When high-heeled Jane Tate strides into the doctor’s common room, demanding Mortimore meet his distraught son, the doctor snorts, “I may be alive Miss Tate, but I am not available!”
The teenager’s drinking allows for the addition of a police sergeant to the play, providing a bit of slapstick later.
Tony Piazza, ACCC’s theater director, chose the play for a number of reasons.
“I was looking for a light-hearted show for this time slot,” he said. That the play is set at Christmas time afforded a good fit.
“It’s a good community theater piece because it has a lot of older parts,” Piazza said. At ACCC, however, the cast are all students. Because a number of those students are on theater scholarships, Piazza tries to find plays that match his cast make-up of seven men and five women. Cooney’s farce fit the bill.
“The only drawback is I was looking for an American comedy,” Piazza said. “I couldn’t find quite the right vehicle.”

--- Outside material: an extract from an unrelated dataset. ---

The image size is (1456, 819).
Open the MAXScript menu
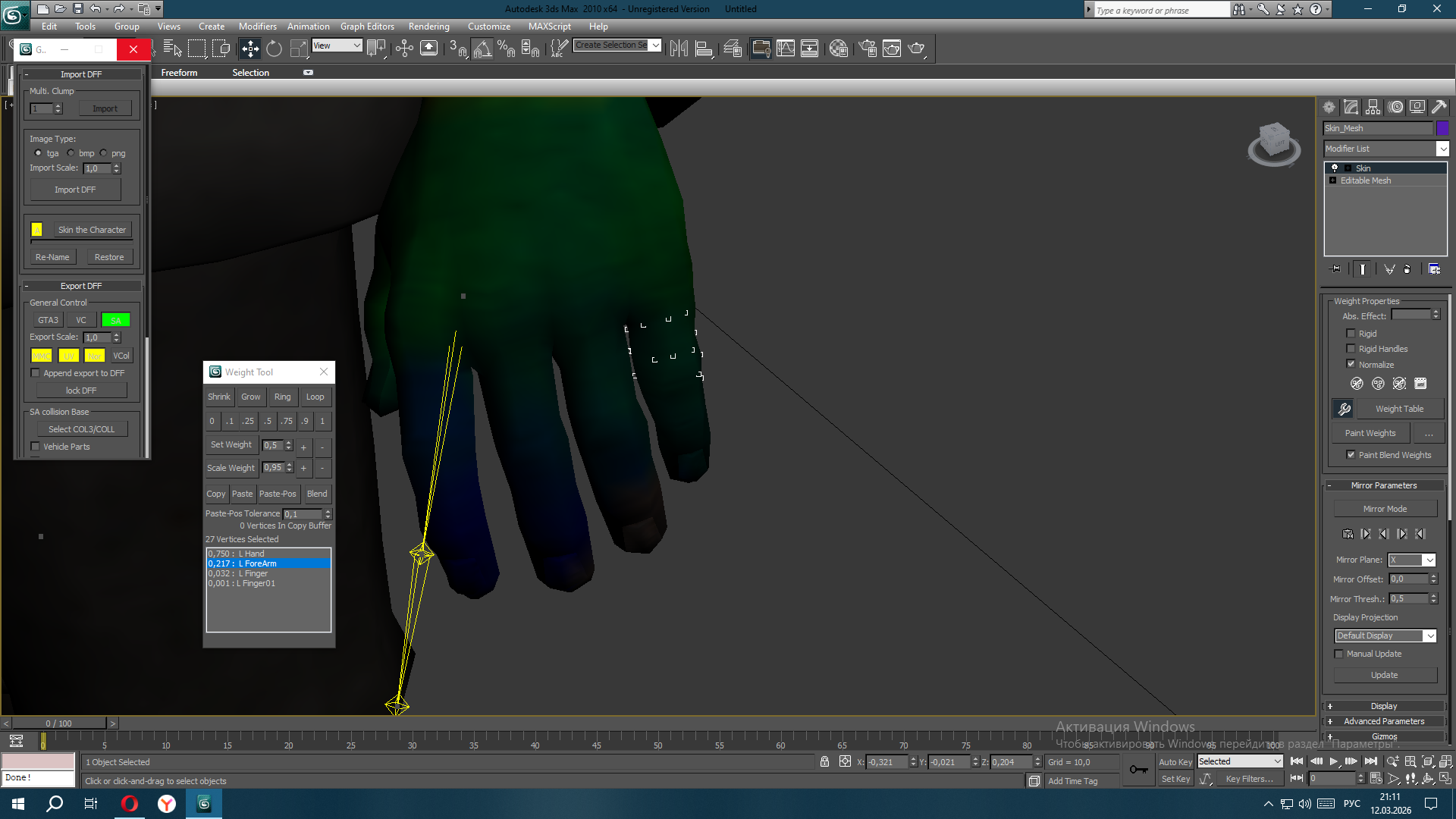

Piazza said the cast learned their British accents fairly easily, with the exception of the “ah” sound. “The ‘ah’ sound is the tough one. We’re can’t and it’s all cahn’t,” he said.
Johnston, as Mortimore, and Aleisha Weimer as his unsuspecting wife make a wonderful dysfunctional couple. It’s obvious the doctor thinks he can keep the wool over her eyes. But Weimer’s character is honestly endearing in her concern for those she perceives are sad cases at the hospital.
Tyler Bryant as the put-upon Dr. Bonney probably shows the most resiliency in character, as he has to play a fool, a doctor, and chivalrous hero for his cad of a colleague. He’s even asked to become head nurse (called a matron in the Brit parlance).
Mortimore, after first denying his problem, defies his responsibility, then asks his colleague to act in his stead as the boy’s father.
It must be a deep friendship indeed to make someone take on such a cause.
The rapid pace of Mortimore’s inventions might have you, like Dr. Bonney, saying, “I’ve lost all track of what I’ve been covering up.” Regardless, it’s all good fun. And, as another playwright tells us, all’s well that ends well.